According to the United States Census Bureau, the CDP has a total area of 42.0 square miles (108.8 km^{2}), of which 42.0 square miles (108.8 km^{2}) is land and 0.026% is water.

==Demographics==
At the 2000 census, there were 51 people, 21 households and 17 families residing in the CDP. The population density was 1.2 per square mile (0.5/km^{2}). There were 53 housing units at an average density of 1.3/sq mi (0.5/km^{2}). The racial makeup of the CDP was 96.08% White, and 3.92% from two or more races. Hispanic or Latino of any race were 3.92% of the population.

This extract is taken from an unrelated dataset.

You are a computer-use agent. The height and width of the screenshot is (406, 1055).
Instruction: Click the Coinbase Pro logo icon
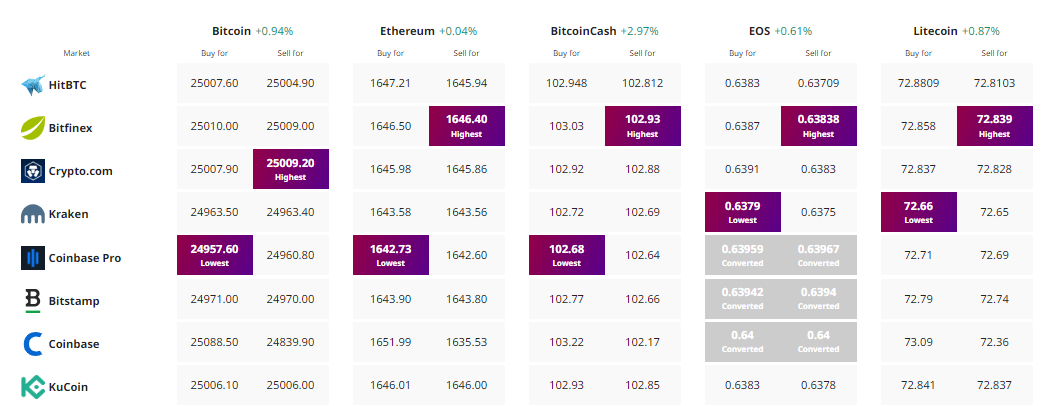(33, 258)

There were 21 households, of which 19.0% had children under the age of 18 living with them, 76.2% were married couples living together, 4.8% had a female householder with no husband present, and 14.3% were non-families. 4.8% of all households were made up of individuals, and none had someone living alone who was 65 years of age or older. The average household size was 2.43 and the average family size was 2.56.

17.6% of the population were under the age of 18, 2.0% from 18 to 24, 21.6% from 25 to 44, 37.3% from 45 to 64, and 21.6% who were 65 years of age or older. The median age was 49 years. For every 100 females, there were 104.0 males. For every 100 females age 18 and over, there were 100.0 males.

The median household income was $36,250 and the median family income was $36,250. Males had a median income of $26,875 versus $16,250 for females. The per capita income for the CDP was $14,419. None of the population or the families were below the poverty line.

==Education==
Public education in Lance Creek is provided by Niobrara County School District #1. Schools serving the community include Lance Creek School (grades K-3), Lusk Elementary/Middle School (grades K-8), Niobrara County High School (grades 9–12).

==Highways==
- (Lance Creek Hwy.) – connects to U.S. Highway 85 ten miles east of Lance Creek, and to U.S. 20 fifteen miles south of town in Manville.
- (20 Mile Rd.) – route running west out of Lance Creek, to the West Lance Creek area.
- (No. Lance Creek Rd.) – route running north out of Lance Creek, serving several area ranches, and to Thunder Basin National Grassland.